Tujuan Pembelajaran =
a - Berdasarkan teks tentang radikalisme dan liberalisme, jelaskan mengapa deliberalisasi dapat menjadi salah satu upaya menekan kelompok garis keras.
b - Tuliskan kembali baris-baris catatan mulai dari baris yang memuat "You are a computer-use agent. The width" sampai akhir catatan, dengan mengganti sebutan "screenshot" menjadi "screen capture" tanpa mengubah bagian lainnya.

Teks Bacaan =
+ + +
Semakin kuat gerakan
liberal semakin kuat pula respons kelompok garis keras melancarkan proteksi.
Karena itu, salah satu upaya untuk meredam semangat dan kekuatan garis keras
atau radikal ialah mengatur laju perkembangan masyarakat tanpa kesan kuat
terjadinya liberalisasi. Dengan kata lain, deliberalisasi bisa menjadi salah
satu upaya menekan dan mengeliminasi kelompok garis keras atau radikalisme di
dalam masyarakat.
Bagi bangsa
Indonesia, kedua kelompok ini lebih membebani kehidupan berbangsa dan bernegara
di Indonesia karena keduanya bukan merupakan watak dasar bangsa Indonesia.
Bahkan, watak dasar budaya Indonesia ialah menganut sistem kekerabatan dan
kekeluargaan. Segala sesuatu dapat diselesaikan dengan prinsip musyawarah dan
mufakat.
Adat-istiadat lokal
bangsa Indonesia tidak pernah menoleransi cara-cara kekerasan di dalam
menyelesaikan persoalan. Pada saat bersamaan, watak dasar bangsa Indonesia yang
dikenal menjunjung tinggi etika ketimuran dalam arti mengedepankan kesantunan
publik dan kesantunan sosial.
Liberalisasi gaya
hidup dan tidak sejalan dengan watak dan budaya bangsa. Namun, tidak berarti
Indonesia antiperkembangan dan kemodernan. Indonesia berkembang di antara kedua
aliran yang sering berhadap-hadapan ini.
Radikalisme ialah
sebuah paham yang berusaha memahami dalil-dalil dan ajaran agama lebih ketat
sehingga melahirkan pandangan dan perilaku keagamaan yang tegas dan keras
(radikal). Sementara itu, liberalisme ialah sebuah paham yang bersusah memahami
dalil-dalil dan ajaran agama lebih longgar sehingga melahirkan pandangan dan
perilaku keagamaan yang sangat moderat (liberal).
Kedua aliran itu
mempunyai kelompok pendukung di dalam masyarakat.
+ + +
Catatan yang Diberikan =
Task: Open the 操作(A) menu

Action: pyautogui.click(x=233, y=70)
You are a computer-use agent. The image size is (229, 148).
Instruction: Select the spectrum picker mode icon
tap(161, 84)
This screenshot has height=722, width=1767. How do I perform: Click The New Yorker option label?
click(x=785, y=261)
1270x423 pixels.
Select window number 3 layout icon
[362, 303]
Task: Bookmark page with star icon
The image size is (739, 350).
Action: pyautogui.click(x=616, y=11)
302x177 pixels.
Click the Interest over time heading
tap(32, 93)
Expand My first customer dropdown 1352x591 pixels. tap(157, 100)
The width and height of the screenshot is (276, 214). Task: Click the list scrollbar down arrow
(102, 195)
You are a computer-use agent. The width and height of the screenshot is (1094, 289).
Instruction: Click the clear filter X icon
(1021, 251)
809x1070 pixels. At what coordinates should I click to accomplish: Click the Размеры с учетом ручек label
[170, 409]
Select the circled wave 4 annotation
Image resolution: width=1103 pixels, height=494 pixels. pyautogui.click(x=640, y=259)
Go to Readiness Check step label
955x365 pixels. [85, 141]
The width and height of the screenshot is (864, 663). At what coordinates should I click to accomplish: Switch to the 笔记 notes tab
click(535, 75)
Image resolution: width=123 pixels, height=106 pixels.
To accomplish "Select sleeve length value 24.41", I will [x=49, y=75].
+ + +
Pembahasan Tugas =
a - Menurut teks, semakin kuat gerakan liberal, semakin kuat pula respons kelompok garis keras melancarkan proteksi. Karena itu, mengatur laju perkembangan masyarakat tanpa kesan kuat terjadinya liberalisasi, yaitu deliberalisasi, dapat meredam semangat dan kekuatan kelompok garis keras atau radikal.

b -
You are a computer-use agent. The width and height of the screen capture is (1094, 289).
Instruction: Click the clear filter X icon
(1021, 251)
809x1070 pixels. At what coordinates should I click to accomplish: Click the Размеры с учетом ручек label
[170, 409]
Select the circled wave 4 annotation
Image resolution: width=1103 pixels, height=494 pixels. pyautogui.click(x=640, y=259)
Go to Readiness Check step label
955x365 pixels. [85, 141]
The width and height of the screen capture is (864, 663). At what coordinates should I click to accomplish: Switch to the 笔记 notes tab
click(535, 75)
Image resolution: width=123 pixels, height=106 pixels.
To accomplish "Select sleeve length value 24.41", I will [x=49, y=75].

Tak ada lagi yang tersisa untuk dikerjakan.